Presumían con razón los neoyorquinos de que nunca había sido atacado su puerto, el mayor del mundo con dos mil muelles; puede decirse que todo el perímetro de la ciudad es puerto. Su seguridad había estado confiada a la estratégica fortaleza de Sandy Hook diseñada por el Ejército en 1895; después de la guerra de Corea, los cañones fueron reemplazados por misiles para la defensa aérea. En 1992 recorrí el lugar transformado en área de recreo: se había cumplido el desiderátum clásico de convertir las lanzas de guerra en rejas de arado. Pero lo que nunca se temió ocurrió un nefasto 11-S: Nueva York se vió bárbaramente atacada en su orgullosa prepotencia simbolizada en las Torres Gemelas. La televisión, sorprendida, informó en directo de la destrucción de los dos airosos edificios por aviones terroristas. La magnitud de la acción inicua respondió a la soberbia grandeza del objetivo. La propaganda estadounidense muy dada a cuantificar los superlativos absolutos, hiperbolizaba en cifras la maravillosa realidad de las Torres Gemelas que anualmente recibían las visitas de millón y medio de personas con el deseo de divisar desde el mirador mas alto del mundo, tres estados, tres aeropuertos, siete puentes, un océano y un río. Entre las dos torres sumaban doscientos veinte pisos y diez millones de metros cuadrados donde habían instalado mil doscientas empresas de sesenta países, que daban ocupación a cincuenta mil personas. En verdad podía presumir de Centro Mundial; diseñado por el japonés Minozu Yamasaki, fue construido en diecisiete años. En un almuerzo en el restaurante «Ventanas del Mundo», los participantes en un congreso de periodistas de Turismo fuimos informados de que en los 22 restaurantes de las Torres Gemelas se consumían ciento ochenta y dos mil almejas y doscientas cincuenta y dos mil ostras; hasta este extremo llega el afán contable del país.

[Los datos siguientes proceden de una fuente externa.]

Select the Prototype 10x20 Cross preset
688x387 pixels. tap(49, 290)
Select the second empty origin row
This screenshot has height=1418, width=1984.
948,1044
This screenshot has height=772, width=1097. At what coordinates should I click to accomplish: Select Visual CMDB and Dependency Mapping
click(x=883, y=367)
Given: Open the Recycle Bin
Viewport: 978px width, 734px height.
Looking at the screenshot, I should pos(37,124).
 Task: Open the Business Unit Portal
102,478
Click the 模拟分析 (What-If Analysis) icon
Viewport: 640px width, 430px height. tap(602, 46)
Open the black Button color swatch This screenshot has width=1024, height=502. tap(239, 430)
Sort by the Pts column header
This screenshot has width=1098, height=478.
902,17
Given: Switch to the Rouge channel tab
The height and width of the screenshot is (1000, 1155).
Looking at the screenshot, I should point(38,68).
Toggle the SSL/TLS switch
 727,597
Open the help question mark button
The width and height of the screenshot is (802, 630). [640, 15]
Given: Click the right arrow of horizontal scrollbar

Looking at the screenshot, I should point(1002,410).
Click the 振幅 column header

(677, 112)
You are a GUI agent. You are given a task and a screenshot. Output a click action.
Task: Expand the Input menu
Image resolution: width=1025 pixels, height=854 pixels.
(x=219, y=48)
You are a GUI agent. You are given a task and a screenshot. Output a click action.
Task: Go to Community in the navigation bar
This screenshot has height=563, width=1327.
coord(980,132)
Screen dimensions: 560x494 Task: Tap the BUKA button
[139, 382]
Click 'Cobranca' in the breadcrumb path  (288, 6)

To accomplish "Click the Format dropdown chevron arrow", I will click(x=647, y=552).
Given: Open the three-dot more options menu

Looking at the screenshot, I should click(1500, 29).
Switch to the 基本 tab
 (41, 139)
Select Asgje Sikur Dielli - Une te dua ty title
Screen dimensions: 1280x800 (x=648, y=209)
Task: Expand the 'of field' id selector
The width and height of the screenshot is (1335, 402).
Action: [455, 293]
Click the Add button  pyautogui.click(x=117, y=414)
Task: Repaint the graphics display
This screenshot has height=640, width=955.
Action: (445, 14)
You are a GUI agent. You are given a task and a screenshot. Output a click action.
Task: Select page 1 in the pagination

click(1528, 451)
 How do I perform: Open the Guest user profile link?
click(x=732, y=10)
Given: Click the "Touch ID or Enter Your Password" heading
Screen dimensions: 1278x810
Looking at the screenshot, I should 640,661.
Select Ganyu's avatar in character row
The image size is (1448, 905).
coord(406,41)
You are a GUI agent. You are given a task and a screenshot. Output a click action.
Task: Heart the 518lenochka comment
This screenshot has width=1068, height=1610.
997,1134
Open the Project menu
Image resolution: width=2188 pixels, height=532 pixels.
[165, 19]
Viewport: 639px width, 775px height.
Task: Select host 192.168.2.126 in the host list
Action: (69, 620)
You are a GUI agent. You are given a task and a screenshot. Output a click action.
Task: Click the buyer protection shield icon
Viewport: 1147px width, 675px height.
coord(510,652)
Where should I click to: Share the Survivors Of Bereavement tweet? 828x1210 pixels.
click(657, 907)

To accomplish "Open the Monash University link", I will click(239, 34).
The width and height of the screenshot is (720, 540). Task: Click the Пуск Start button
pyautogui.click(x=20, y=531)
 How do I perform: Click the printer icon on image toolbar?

Todo esto y ¡dos mil quinientas vidas humanas! se llevó el terrorismo ante los ojos sorprendidos y aterrorizados de innumerables televidentes. El criminal cerebro de tanto daño vio cumplido su objetivo principal, asustar con su demoniaco poder y humillar a la nación que se tenía por la más poderosa de la Tierra. No es extraño que muchos norteamericanos clamen indignados ante el proyecto de levantar un gran centro islámico junto al lugar de la tremenda acción terrorista; puede parecer una humillación intolerable para las víctimas. Sin embargo, no todos los neoyorquinos son de esta oposición. Lo que demuestra que los terroristas han conseguido sembrar la división en la nación norteamericana, además de imponer un cambio en las relaciones internacionales. En efecto, el fatídico 11-S introdujo una férrea cuña entre los pueblos de Occidente. No se trata de responder con fuegos fatuos de venganza como proponía el enloquecido pastor protestante Terry Jones, que vuelvo a la cordura, desistió de la quema del Corán en acto que, de ellos no abrigamos dudas, habría sido retransmitida al mundo entero. Como decía un alcalde, los problemas graves precisan de otros trámites.

El más fanático islamismo ha declarado enemigo a batir al «Occidente corrompido», y amenaza a los occidentales con indiscriminados e imprevistos actos terroristas. Por su parte un islamismo de apariencia pacifica, no duda en reiterar afanes de hegemonía en nombre de su religión. Juega con la ventaja de encontrar muy dividido a la llamada Civilización Occidental, por la acción continuada de la cuña denunciada y no sacada.